No cenário interno, o imenso aumento nos casos de deportação para cumprir as cotas relatadas por Stephen Miller significa que muitos outros casos estão sendo julgados em tribunais de imigração sobrecarregados, com os processos ainda mais lentos devido à falta de advogados por parte dos réus e aos esforços do governo para demitir em massa juízes de imigração que não são considerados como estando alinhados com a ideologia. Não era incomum, mesmo antes do mandato de Trump, que os casos levassem anos, e agora o governo está acumulando milhares de casos adicionais por dia, enquanto afirma que a maioria das pessoas deveria ser detida durante esse processo — o que historicamente tem sido uma norma — e não ter como sair, em nenhum momento, por mais longo que seja o processo.
Mesmo no ambiente mais flexível da imigração, onde as regras de detenção criminal não se aplicam necessariamente, há muito tempo existem limitações adicionais à detenção de crianças. Muitas delas estão enraizadas em um acordo judicial de três décadas conhecido como Acordo Flores, que, entre outras coisas, coloca menores desacompanhados sob a custódia do Departamento de Saúde e Serviços Humanos, que supostamente os mantém em abrigos, e geralmente proíbe a detenção de crianças por mais de 20 dias. Agora, o ICE não só está detendo mais crianças em geral , como também, segundo informações , mantendo-as em ambientes semelhantes aos de uma prisão, enquanto busca anular disposições importantes do Acordo Flores na justiça.

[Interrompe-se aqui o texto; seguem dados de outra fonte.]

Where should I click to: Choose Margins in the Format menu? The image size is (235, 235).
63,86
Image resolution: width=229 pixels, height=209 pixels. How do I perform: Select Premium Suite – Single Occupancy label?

No geral, isso nos prepara para uma situação em que muitas pessoas, não apenas adultos, mas também menores, podem ser detidas por períodos indeterminados em solo americano e em nome do governo americano no exterior, o que é obviamente uma situação anômala com implicações terríveis para as liberdades civis e o devido processo legal. Veja o caso de Mahmoud Khalil; muitos observadores jurídicos e outros especialistas como eu consideram as acusações de remoção subjacentes como incrivelmente frágeis e improváveis de serem bem-sucedidas. Mesmo assim, o homem passou três meses detido, perdendo o nascimento de seu primeiro filho, só conseguindo sair por ordem de um juiz federal após muita indignação pública e os argumentos jurídicos francamente descarados do governo.
Milhares de outras pessoas serão detidas por tempo indeterminado, com muito menos recursos, o que pode se estender por anos, mesmo que não sejam elegíveis para remoção ou possam ganhar seus processos . Essa é uma tática que tem sido usada com grande eficácia em regimes autoritários e por outros atores antidemocráticos ao redor do mundo, porque a detenção, por si só, altera a vida, desmoraliza e dificulta a resistência legal. A Casa Branca parece ter entendido o recado.